Ashley DiSesa asked “Do you feel your firm can handle everything else for our town? DiRensis: I don’t know what everything is, as I wasn’t here earlier when the board reviewed them.
Gaynor questioned why Andrews could vote on this matter when he has cases with this attorney against the town and should recuse himself from the vote. Andrews countered that he had allowed her to speak at the public meeting and perhaps should not have. He didn’t know where she was getting her numbers and it was a matter that the board had not previously discussed.
Alan Dias, former member of the Planning Board and Board of Health objected loudly saying that the decision was made about 20 years ago to go with counsels who specialize in the kind of legal advice needed. He disagreed with the analogy of the using a general practitioner for all of the town’s needs. “If I have cancer, I’m going to a cancer doctor.” The town has been run successfully. The only reason that you two guys are trying to come up with this is a financial gain for you. Andrews and DeSesa retorted “That’s not the case.” Dias argued it IS the case. DiRensis said, I’m with the firm. I have a labor guy, land use, procurement guys, contract guys, litigators. I don’t do everything myself.
Dias spoke again to arguing that the only reason was to put the town in a weakened position in arguing Andrews’ suits against the town. Andrews said he should not have allowed Dias to speak and requested he be silent. Dias asked if we were living in a totalitarian government now.
Andrews declared a 5-minute cooling off period. Gaynor said she still hadn’t gotten an answer to her question. Town Administrator Charlie Seelig asked on behalf of Atty. Gilman asking that he could be heard by the board of selectmen before any decision was made on his cases. The board allowed that.
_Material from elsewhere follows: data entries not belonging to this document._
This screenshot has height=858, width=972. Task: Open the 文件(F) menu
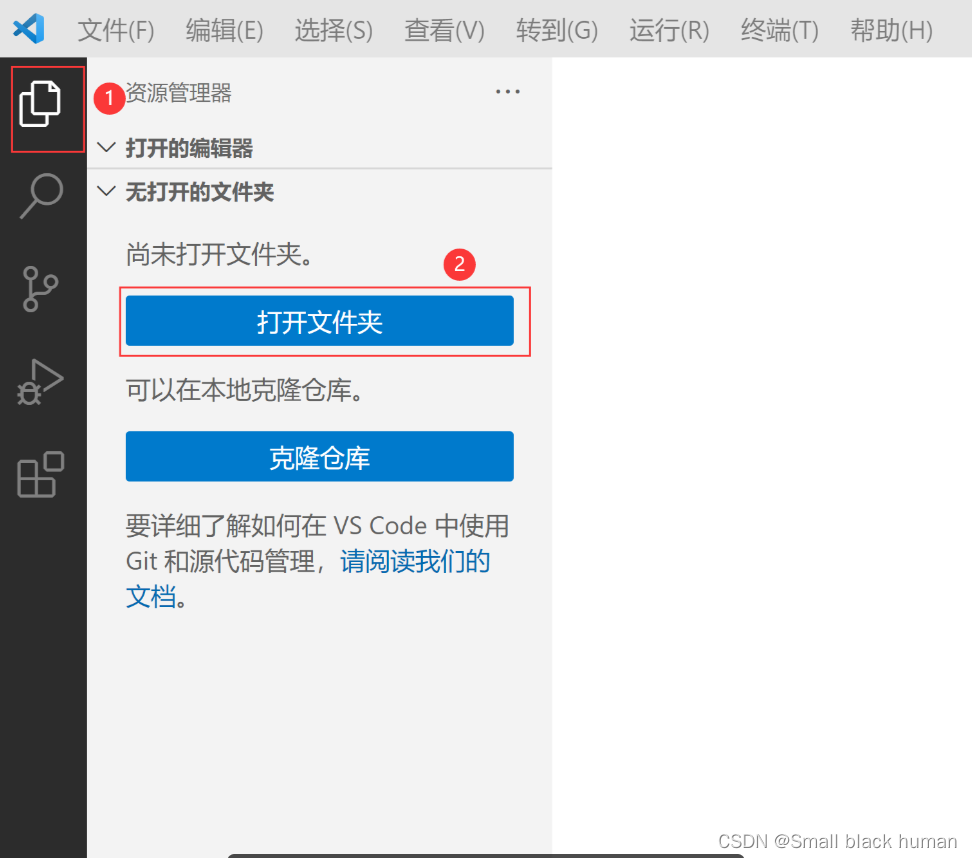(116, 30)
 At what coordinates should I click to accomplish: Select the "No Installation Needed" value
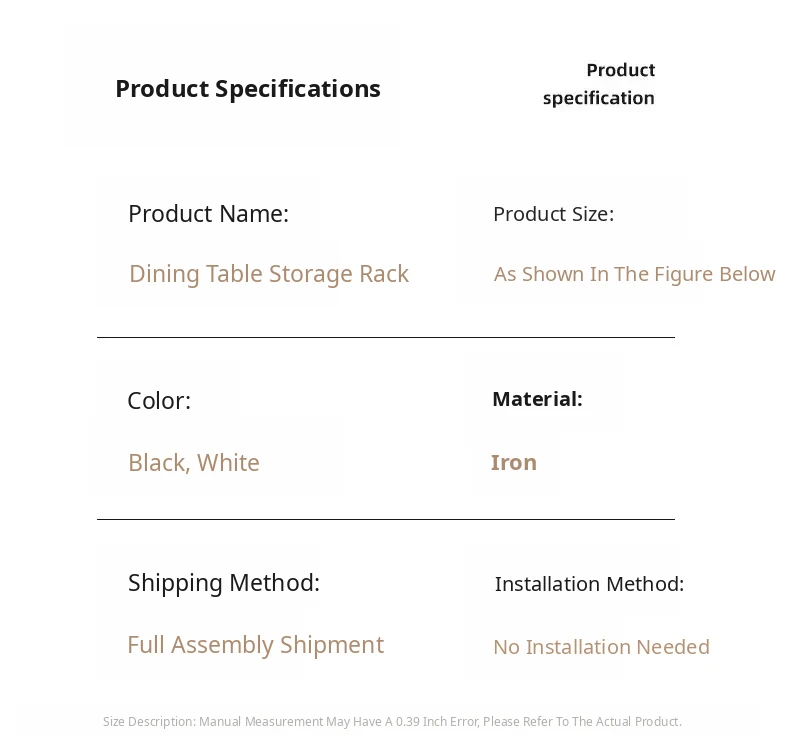tap(601, 647)
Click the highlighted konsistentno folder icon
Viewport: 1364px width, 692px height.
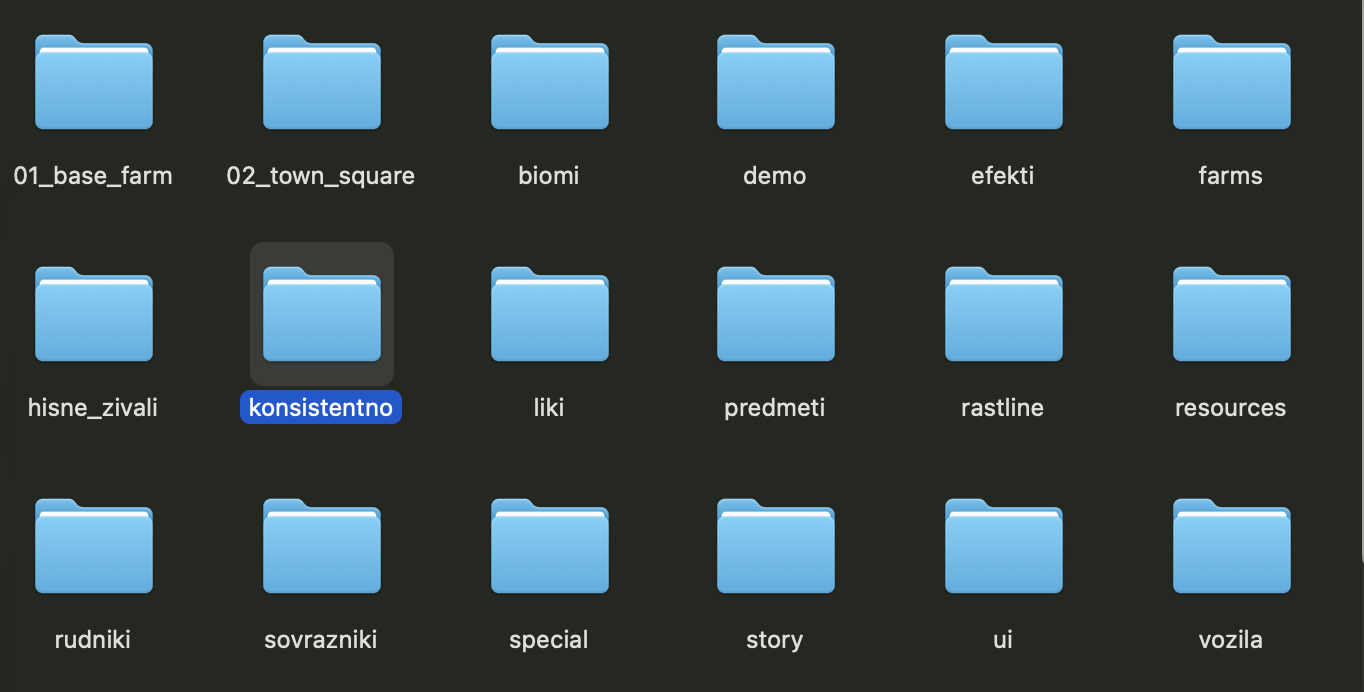point(321,315)
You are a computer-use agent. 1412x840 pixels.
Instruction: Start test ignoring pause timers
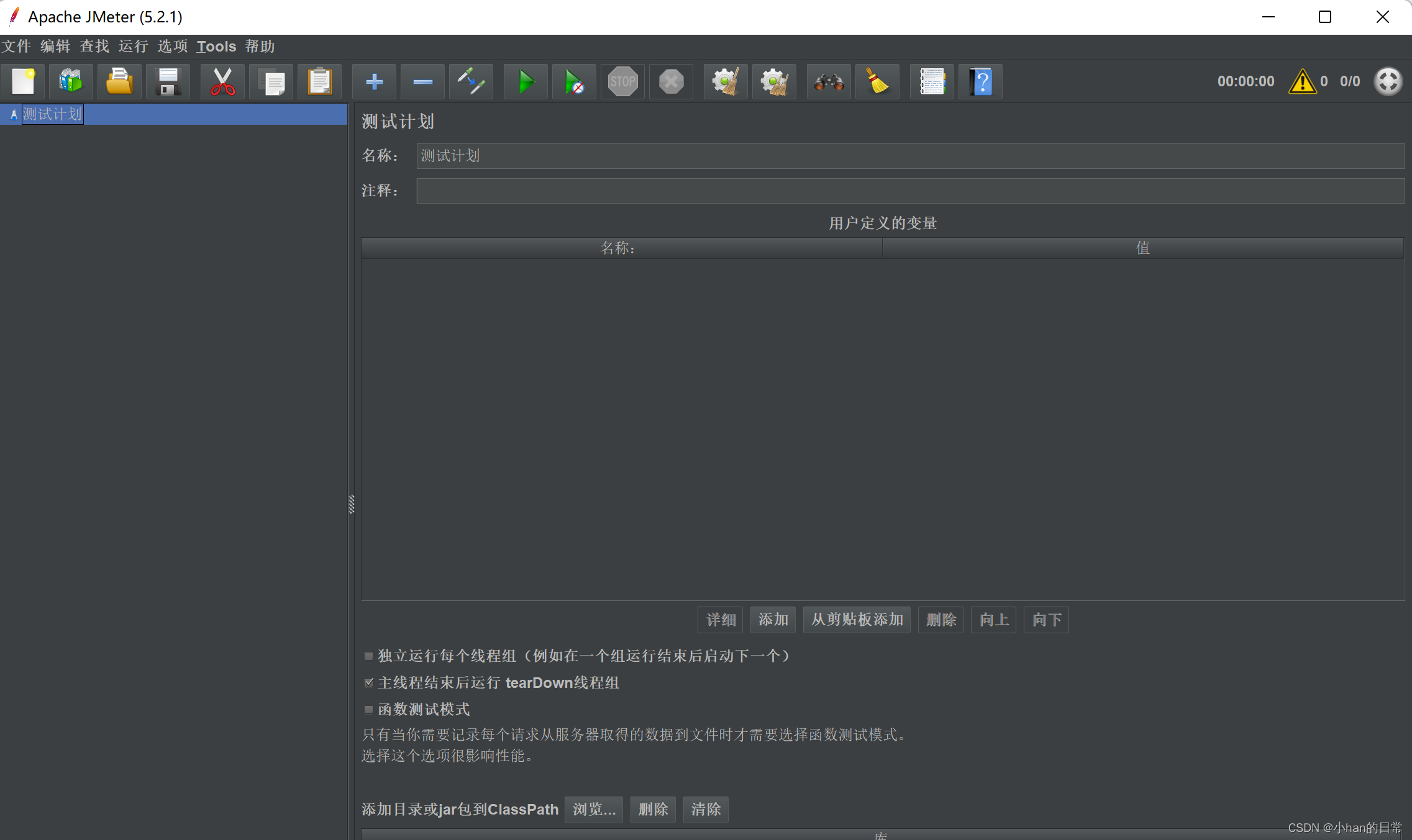[x=573, y=81]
DiSesa moved the question to have all new legal matters except personnel matters currently with Attorney Gilman are to be referred to Brooks & DiRensis going forward and Andrews seconded the motion after Garron said no, he would not second.
Halifax Health Agent Bob Valery spoke to the board regarding the mask policy for the Town Hall building as well as other municipal buildings in town. “Our COVID numbers are back to where they were last spring. The data is worse now. “We had much discussion in our Board of Health meeting and came to a decision. At this point in time the board was pretty much going along with what the Department of Elementary and Secondary Education (DESE) was doing. Then DESE changed its mind. What we would do as a town as far as municipal buildings is a personal choice. We had it in place, it worked effectively with no detrimental side effects. Do we lead by exmample or not? As for the school, it’s a very controversial issue. Vaccinations, very controversial. Testing? It’s another. We’re still working on getting funding for testing.” Valery said it will change but at this point in time erring on the side of caution can’t hurt.
Chairman Andrews, who is also a member of the Silver Lake Regional School Committee, said that beginning Oct. 1, each school with 80% vaccination rate can apply to waive the mask mandate. Charlie Seelig responded that with Halifax at 44% for the 12 to 15 year-olds and 51% for the 15-19 year olds, we’re not going to make it for the Oct. 1 deadline because we’re only going up by one or two per cent. Kingston’s a whole lot better than we are, and so’s Plympton. Plympton’s at 54% for ages 12 – 15, and 63% for ages 16-19.
“The politics are different here in Halifax than those in Plympton. I think there’s more antivax sentiment here, the result is that the schools those children will be attending will have a mask requirement longer than those whose parents choose to get their children vaccinated,” Seelig said.